*GOAL OF THE EXERCISE*
From the first line of the records below, transcribe each line exactly up to and including the one with "This screenshot has width=819, height=751."; pictures stay out.

Stored records
+---+

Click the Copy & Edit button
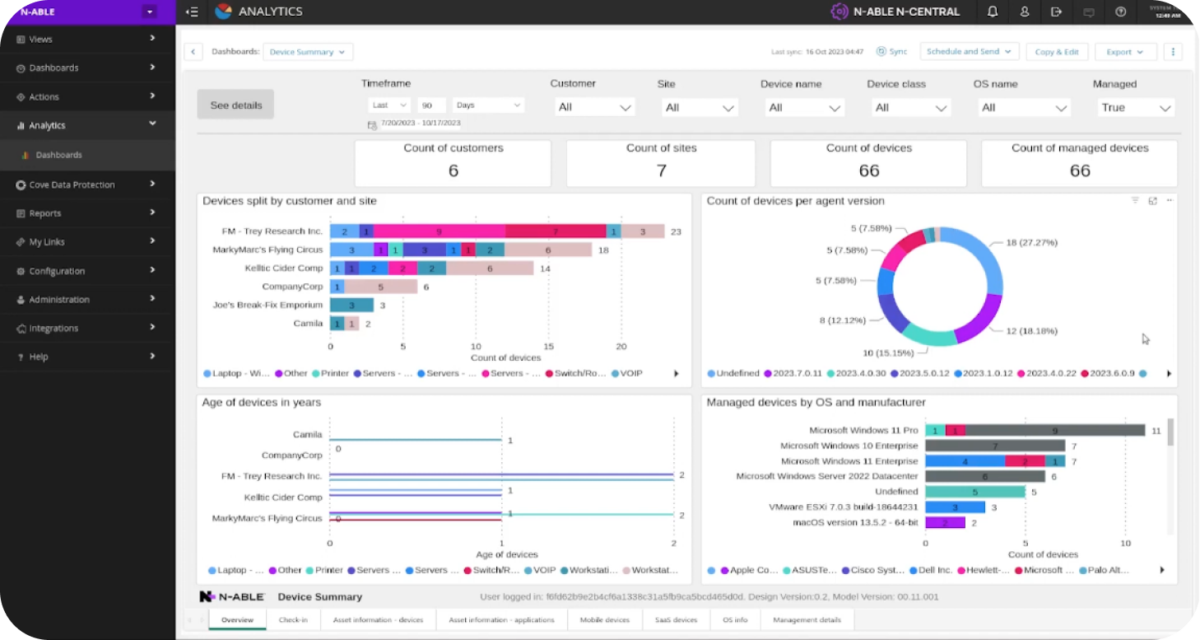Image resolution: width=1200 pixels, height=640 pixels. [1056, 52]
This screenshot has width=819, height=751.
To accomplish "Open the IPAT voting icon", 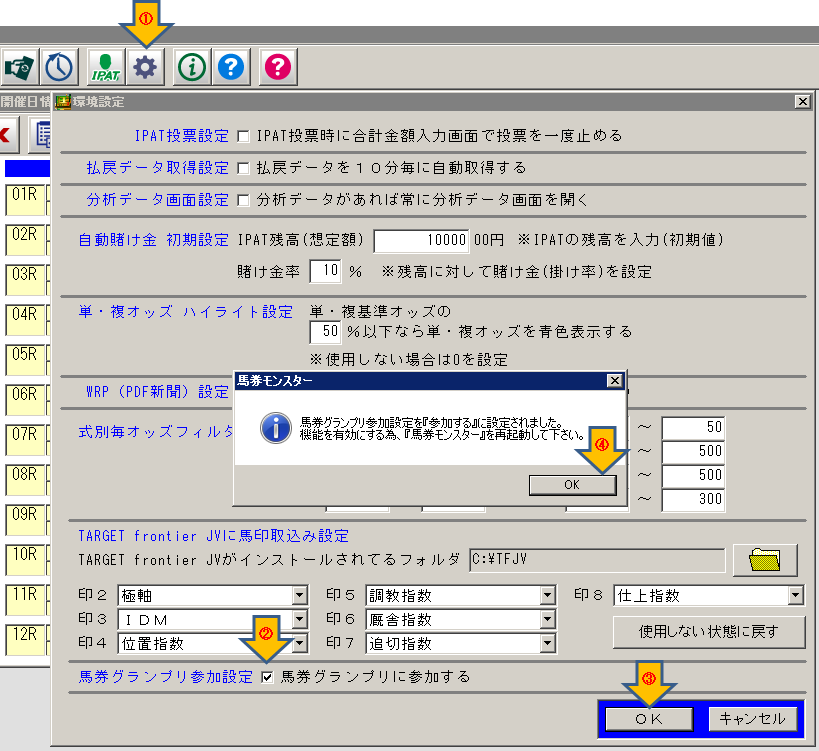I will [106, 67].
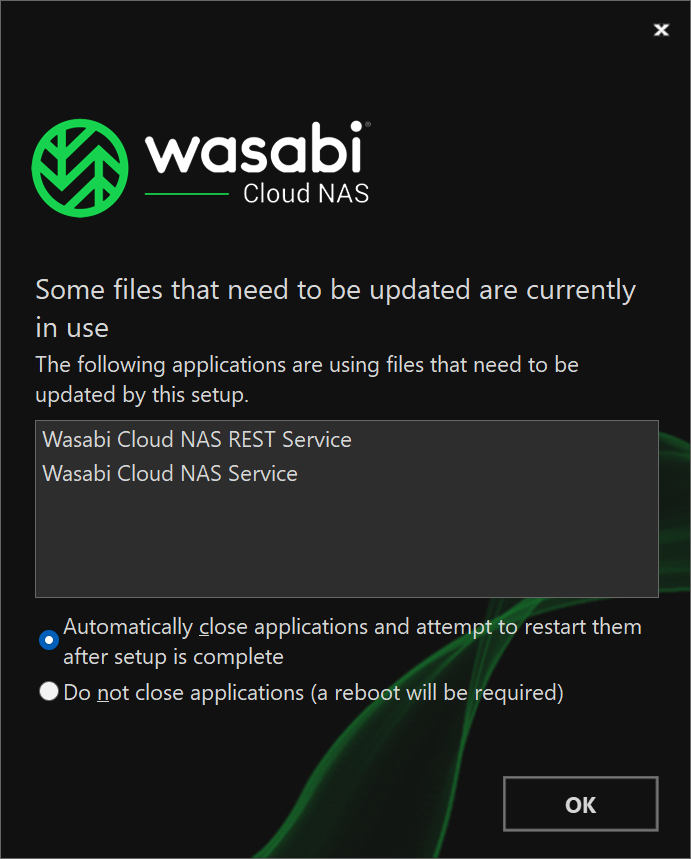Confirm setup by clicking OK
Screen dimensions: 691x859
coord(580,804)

+---+

*ANSWER BELOW*
Click the Copy & Edit button
Image resolution: width=1200 pixels, height=640 pixels. [1056, 52]
This screenshot has width=819, height=751.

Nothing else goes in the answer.